The man in charge of the federal agency overseeing Internet and phone companies said he's in favor of a controversial reclassification that's spurred on more than a year of fierce debate and lobbying.
In an opinion-editorial for Wired, Federal Communications Commission chairman Tom Wheeler said it's "time to settle" the net neutrality question, confirming for the first time that he will float net neutrality rules that will ensure every bit and byte of network traffic is treated equally.
"This week, I will circulate... proposed new rules to preserve the internet as an open platform for innovation and free expression," he wrote.
But this puts the rules at odds with how Internet providers and telecom companies believe network traffic should be treated.
The FCC has the power to turn broadband Internet into a utility under Title II of the Telecommunications Act, which would categorize broadband services as a basic public necessity, like water and electricity. But there has been intense debate and lobbying from all sides in an effort to get their various ways.

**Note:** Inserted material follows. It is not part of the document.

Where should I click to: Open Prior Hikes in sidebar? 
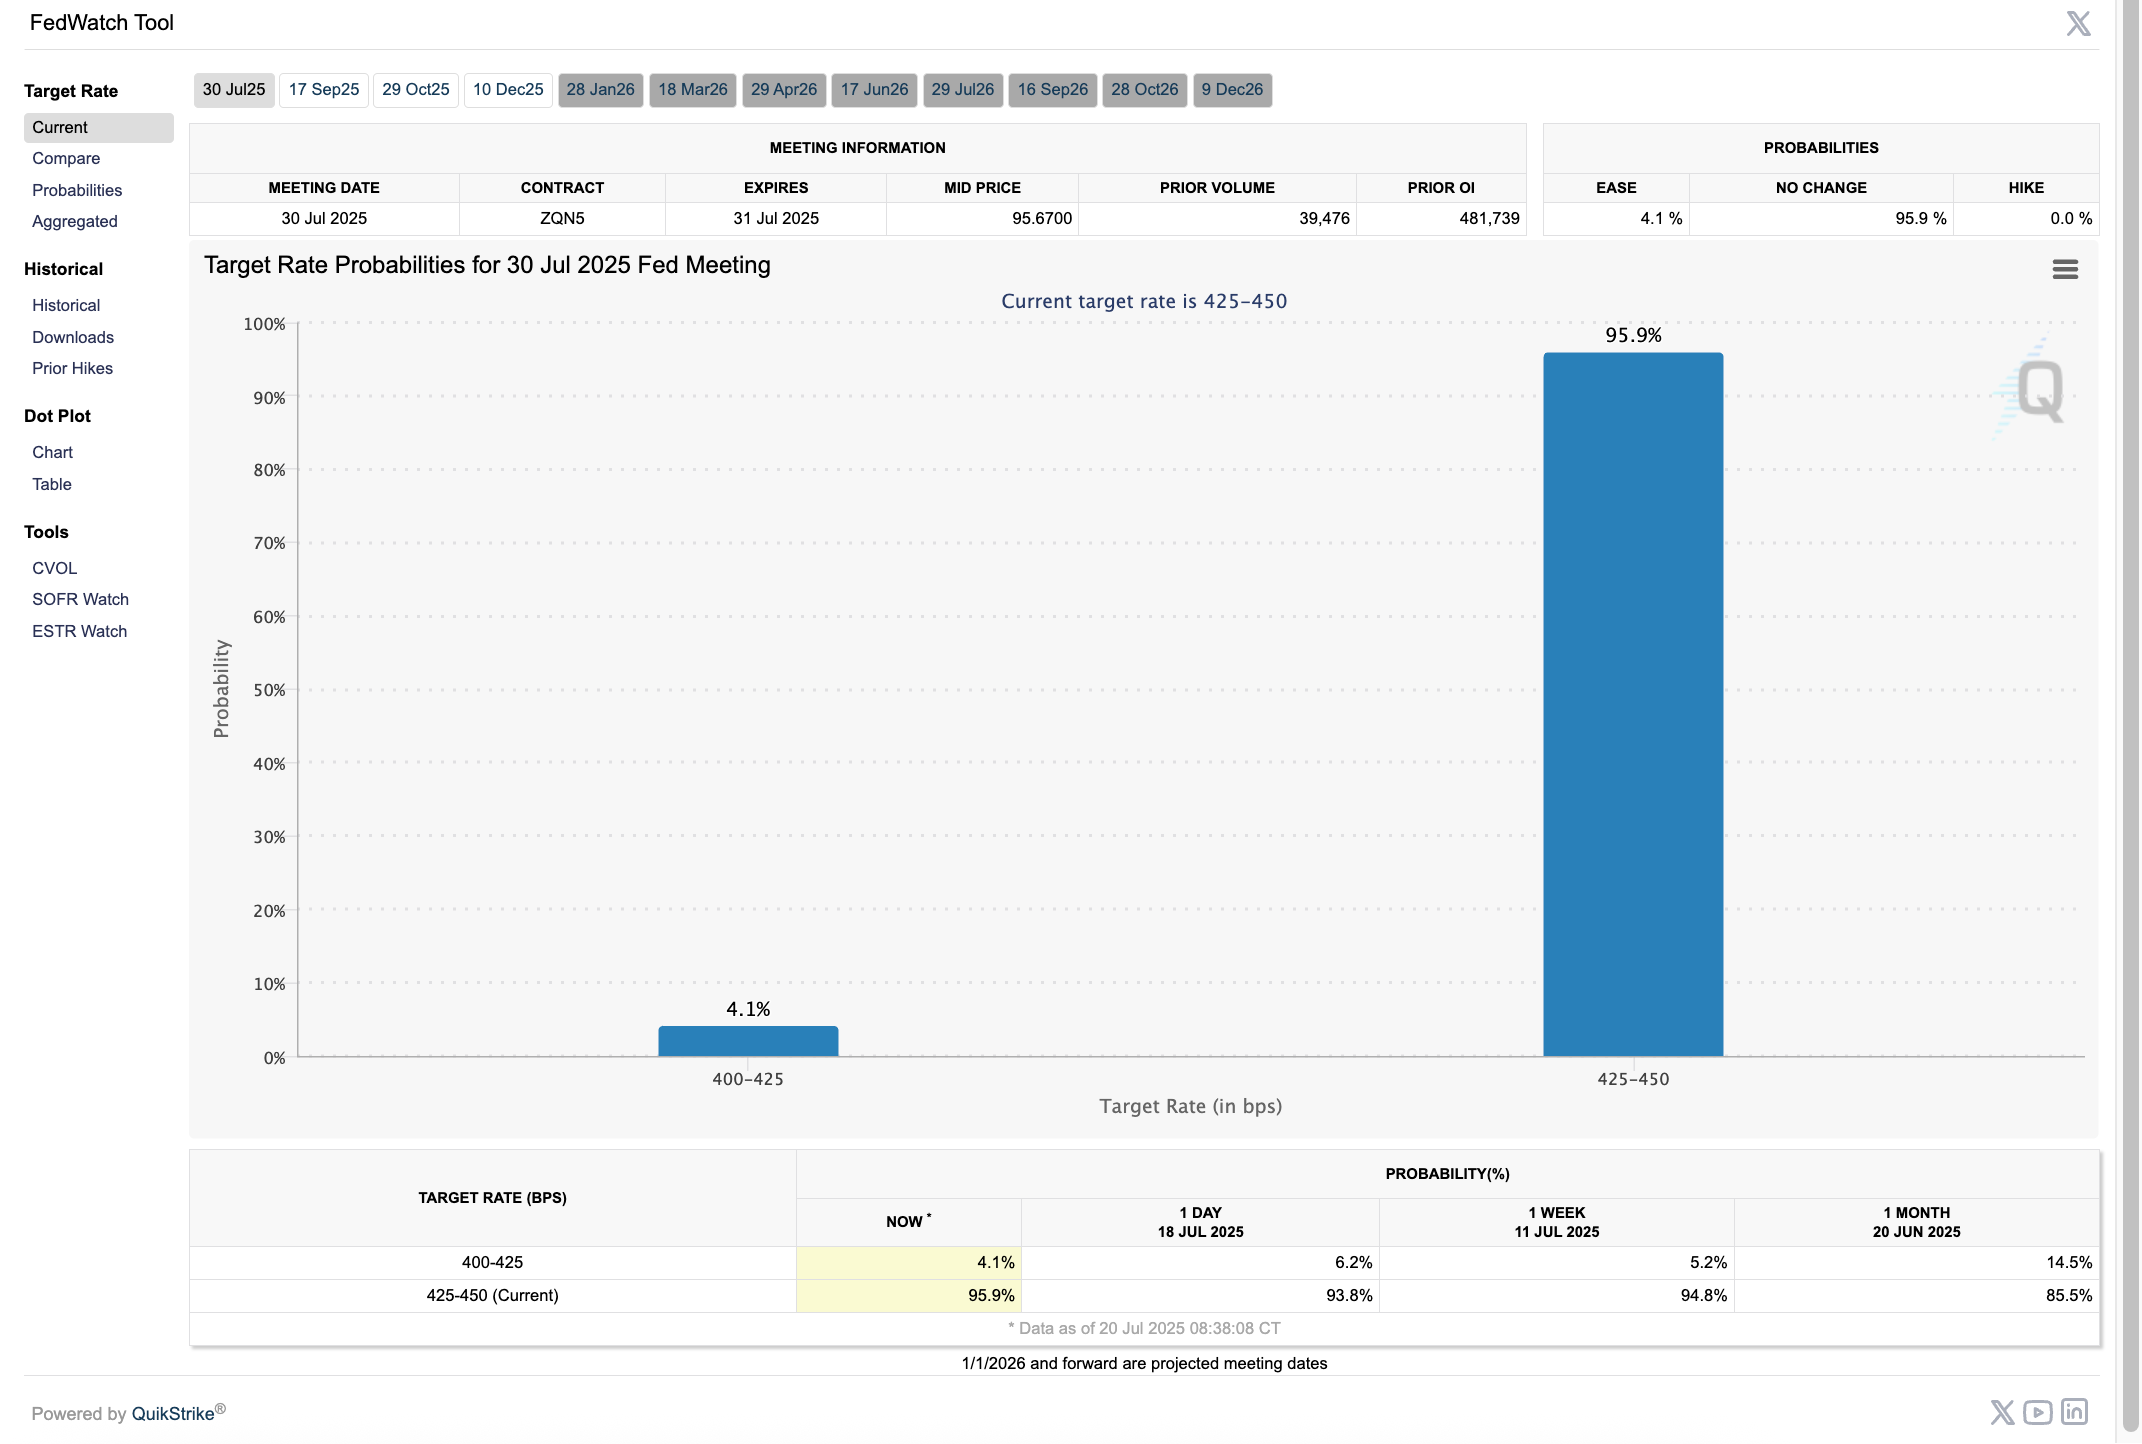coord(72,368)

President Obama stepped in last year in favor of enforcing net neutrality. In making broadband services a utility, the president hopes to make the Internet fairer for Americans, and ensure it wouldn't fall into a "two-tiered" system, where some users would get faster speeds and better service than others, with no site blocking or bandwidth throttling.

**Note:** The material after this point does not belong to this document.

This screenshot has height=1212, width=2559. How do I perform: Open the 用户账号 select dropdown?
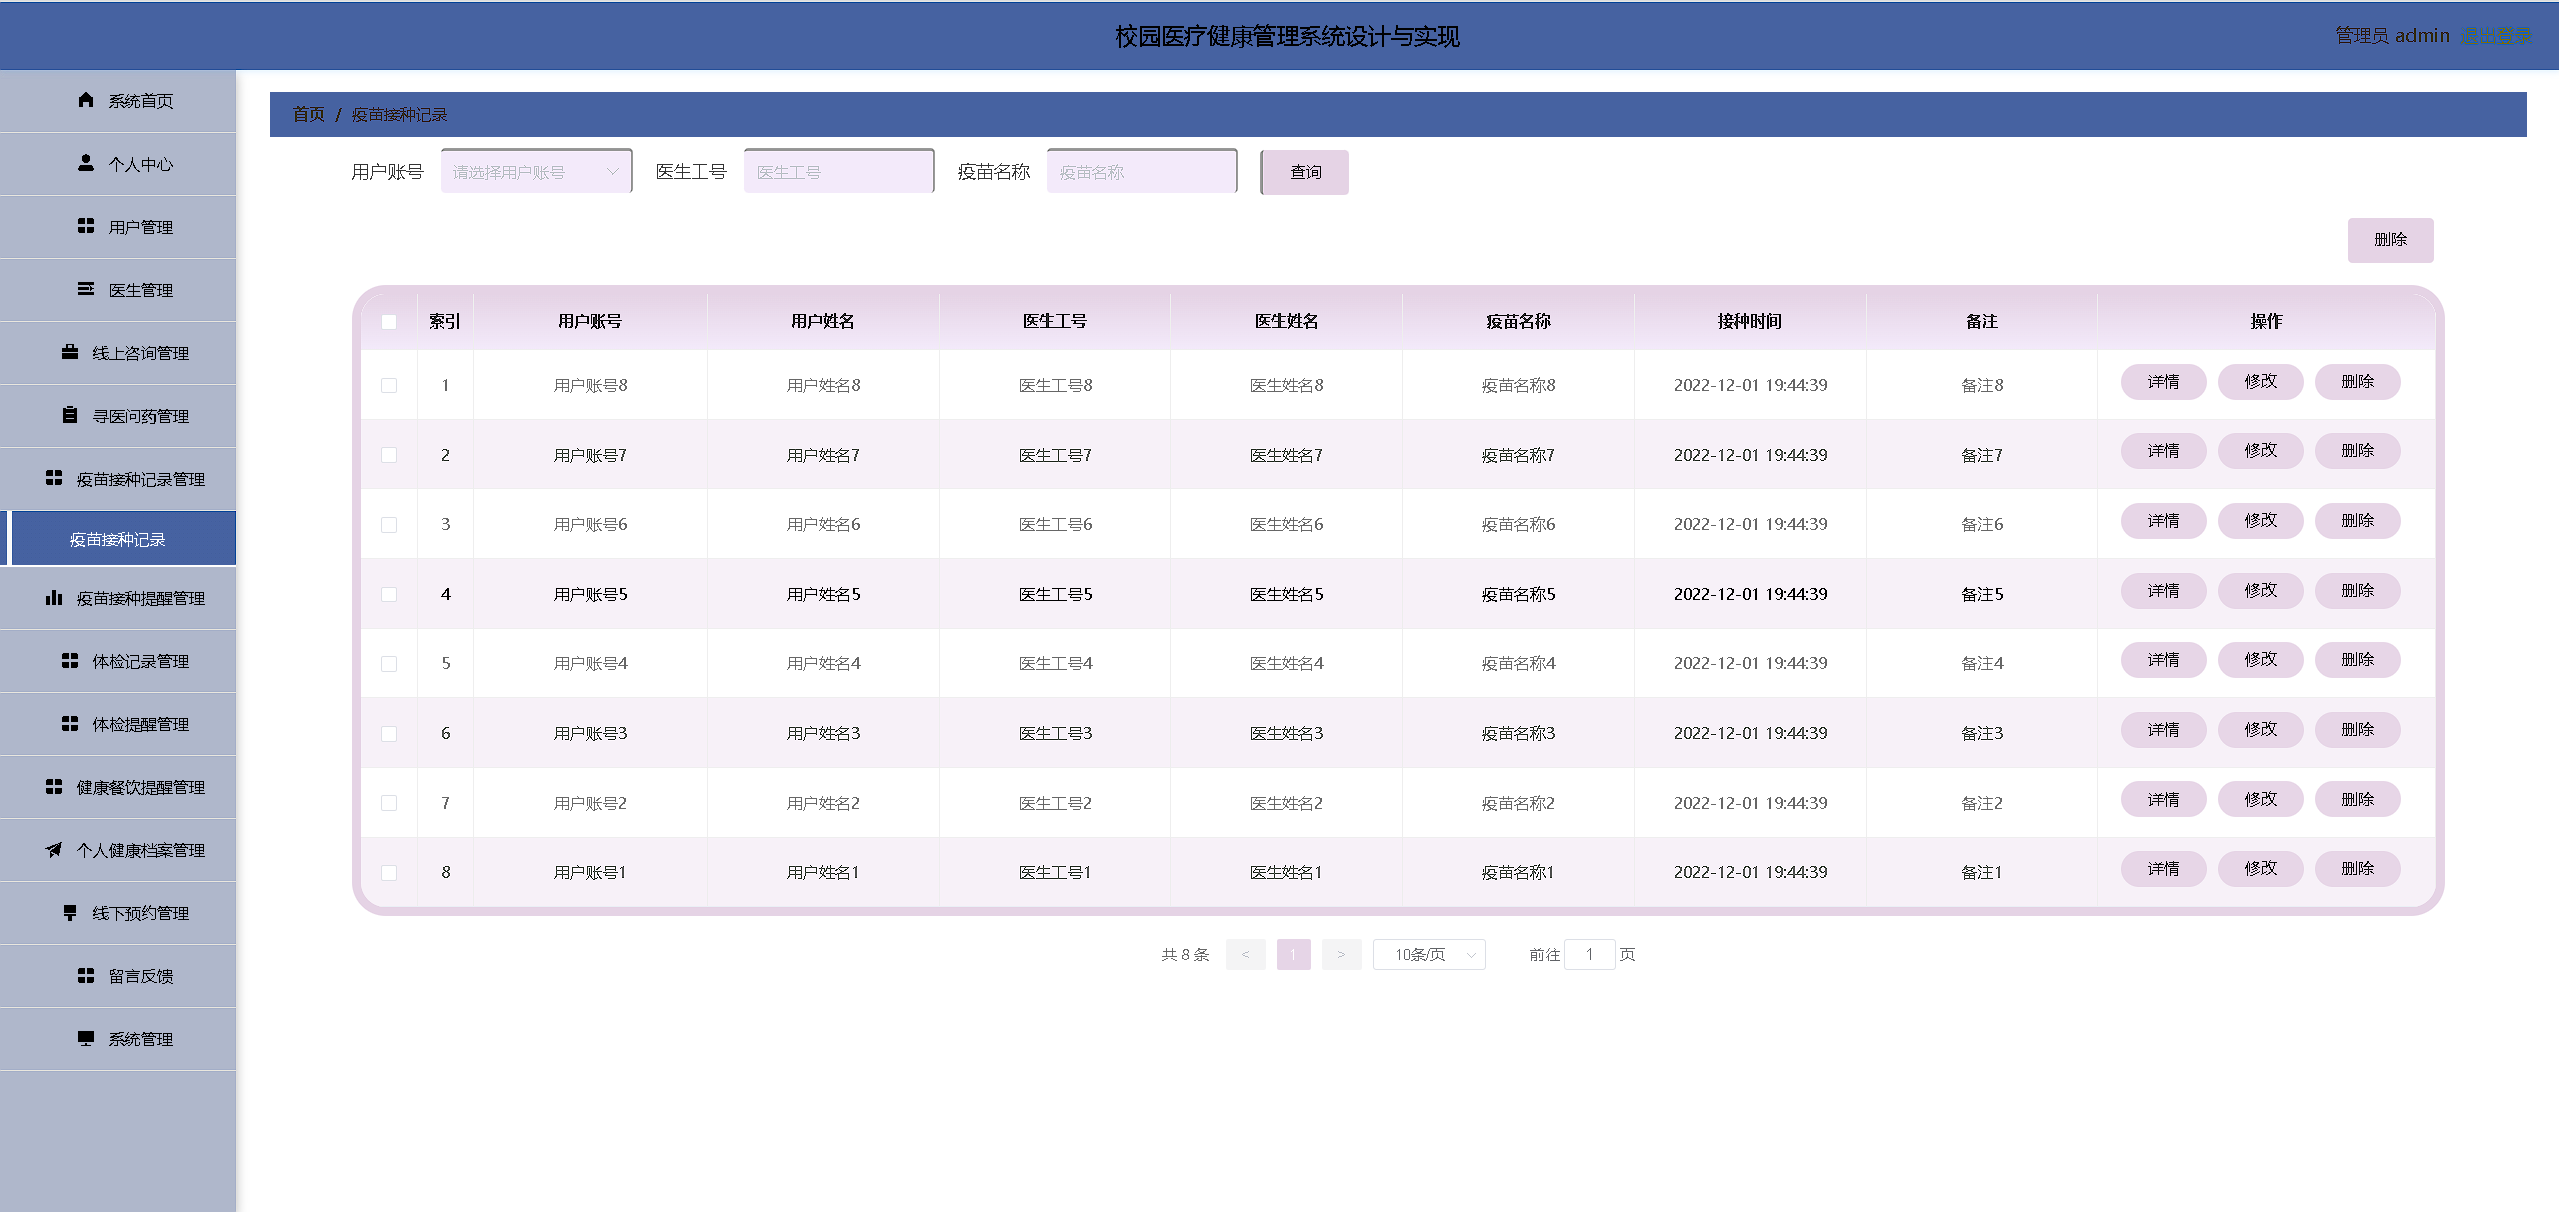tap(536, 172)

Critics, including the Internet providers themselves, say that high-bandwidth users, like Netflix and other streaming services, should have to pay for the chunk of network they use.
On Monday, AT&T said in a blog posting the move to reclassify broadband as a utility was "driven by political considerations." It added to similar sentiments by Verizon just a week prior, saying that such a move would "absolutely affect us and the industry on long-term investment in our networks."
But Wheeler poured cold water on the argument. He said over the past 21 years, the wireless industry has "invested almost $300 billion under similar rules, proving that modernized Title II regulation can encourage investment and competition."
The FCC is scheduled to vote on the new rules later this month.